# Excerpt to read
* * * * *

Change accelerated in 1971, when Amtrak took over U.S. passenger rail service. Ogden was left with only one daily train each way – the Amtrak “Pioneer” – as private railroads lost interest in the depot. Fearing the beloved station might be abandoned or even demolished, Ogden’s leaders and citizens mobilized to save it. During the 1969 Golden Spike centennial, local visionaries first proposed turning Union Station into a museum and community center. Mayor Bart Wolthuis and the city formally asked Union Pacific to donate the now mostly-empty station for preservation. After years of negotiations – and even trial runs like art shows held in the vacant waiting hall – Union Pacific finally agreed. In 1977, ownership of the grand Spanish Colonial Revival station building transferred to Ogden City (with a long-term land lease) and renovations began to transform it into a museum complex.
The rebirth of Union Station as a heritage site culminated with a dedication ceremony in 1978. Union Pacific’s historic steam locomotive 8444 chugged into town for the occasion, greeted by cheering crowds. Over the following decade the station became home to the Utah State Railroad Museum (designated in 1988) and other museum attractions. Meanwhile, passenger rail service faded out completely – Amtrak dropped Ogden from its timetable in 1983, and the last Pioneer train pulled away in May 1997. For the first time in 128 years, no scheduled passenger trains stopped at Ogden’s Union Station. The iron horse era had ended, but the station endured as a civic treasure – “recycled” into a museum, event venue, and monument to Ogden’s railroading heritage.

* * * * *

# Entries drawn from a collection
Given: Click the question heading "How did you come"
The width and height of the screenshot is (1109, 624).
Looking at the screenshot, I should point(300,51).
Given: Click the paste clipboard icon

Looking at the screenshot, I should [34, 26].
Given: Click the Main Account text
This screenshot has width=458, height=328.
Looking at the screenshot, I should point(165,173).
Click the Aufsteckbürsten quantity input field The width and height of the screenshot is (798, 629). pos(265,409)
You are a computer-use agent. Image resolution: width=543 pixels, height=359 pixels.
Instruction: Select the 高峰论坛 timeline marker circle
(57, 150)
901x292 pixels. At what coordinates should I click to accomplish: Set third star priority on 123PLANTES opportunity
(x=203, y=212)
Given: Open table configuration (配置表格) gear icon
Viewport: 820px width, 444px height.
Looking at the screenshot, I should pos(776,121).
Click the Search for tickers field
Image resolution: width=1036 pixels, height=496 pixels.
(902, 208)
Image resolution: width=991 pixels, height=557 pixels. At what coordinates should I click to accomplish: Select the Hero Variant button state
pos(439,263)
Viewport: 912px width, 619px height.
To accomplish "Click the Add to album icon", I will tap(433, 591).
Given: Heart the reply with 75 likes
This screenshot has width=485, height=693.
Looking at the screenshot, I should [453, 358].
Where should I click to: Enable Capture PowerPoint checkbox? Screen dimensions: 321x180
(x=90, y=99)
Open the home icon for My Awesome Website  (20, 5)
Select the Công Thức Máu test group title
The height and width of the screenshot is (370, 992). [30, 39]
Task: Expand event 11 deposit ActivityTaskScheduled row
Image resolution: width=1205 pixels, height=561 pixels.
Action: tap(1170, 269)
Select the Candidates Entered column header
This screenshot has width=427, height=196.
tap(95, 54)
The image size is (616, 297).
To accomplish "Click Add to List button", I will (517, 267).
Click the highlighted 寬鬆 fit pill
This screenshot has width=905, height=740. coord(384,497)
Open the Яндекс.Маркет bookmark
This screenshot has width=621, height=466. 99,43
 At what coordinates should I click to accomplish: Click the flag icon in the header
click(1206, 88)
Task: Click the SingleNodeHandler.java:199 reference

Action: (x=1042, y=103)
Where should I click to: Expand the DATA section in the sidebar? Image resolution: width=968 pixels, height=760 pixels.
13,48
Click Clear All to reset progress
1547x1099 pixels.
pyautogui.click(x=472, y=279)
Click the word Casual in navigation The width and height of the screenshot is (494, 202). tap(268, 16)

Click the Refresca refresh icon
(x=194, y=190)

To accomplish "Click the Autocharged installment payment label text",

* * * * *

# Work to complete
[a] In the Ogden Union Station passage, swap "depot" for "terminal" and write out the part that begins at the words "Change accelerated in" and stops after "a museum complex.".
[b] Turn the listing, starting at the line that has "Click the word" and running through the end of the listing, into a Markdown table with the columns Nr and Line, where Nr is the row number and Line is the listing line, leaving out blank lines.
The listing has no connection to the Ogden Union Station passage.

# Responses by task
[a]
Change accelerated in 1971, when Amtrak took over U.S. passenger rail service. Ogden was left with only one daily train each way – the Amtrak “Pioneer” – as private railroads lost interest in the terminal. Fearing the beloved station might be abandoned or even demolished, Ogden’s leaders and citizens mobilized to save it. During the 1969 Golden Spike centennial, local visionaries first proposed turning Union Station into a museum and community center. Mayor Bart Wolthuis and the city formally asked Union Pacific to donate the now mostly-empty station for preservation. After years of negotiations – and even trial runs like art shows held in the vacant waiting hall – Union Pacific finally agreed. In 1977, ownership of the grand Spanish Colonial Revival station building transferred to Ogden City (with a long-term land lease) and renovations began to transform it into a museum complex.

[b]
| Nr | Line |
|---|---|
| 1 | Click the word Casual in navigation The width and height of the screenshot is (494, 202). tap(268, 16) |
| 2 | Click the Refresca refresh icon |
| 3 | (x=194, y=190) |
| 4 | To accomplish "Click the Autocharged installment payment label text", |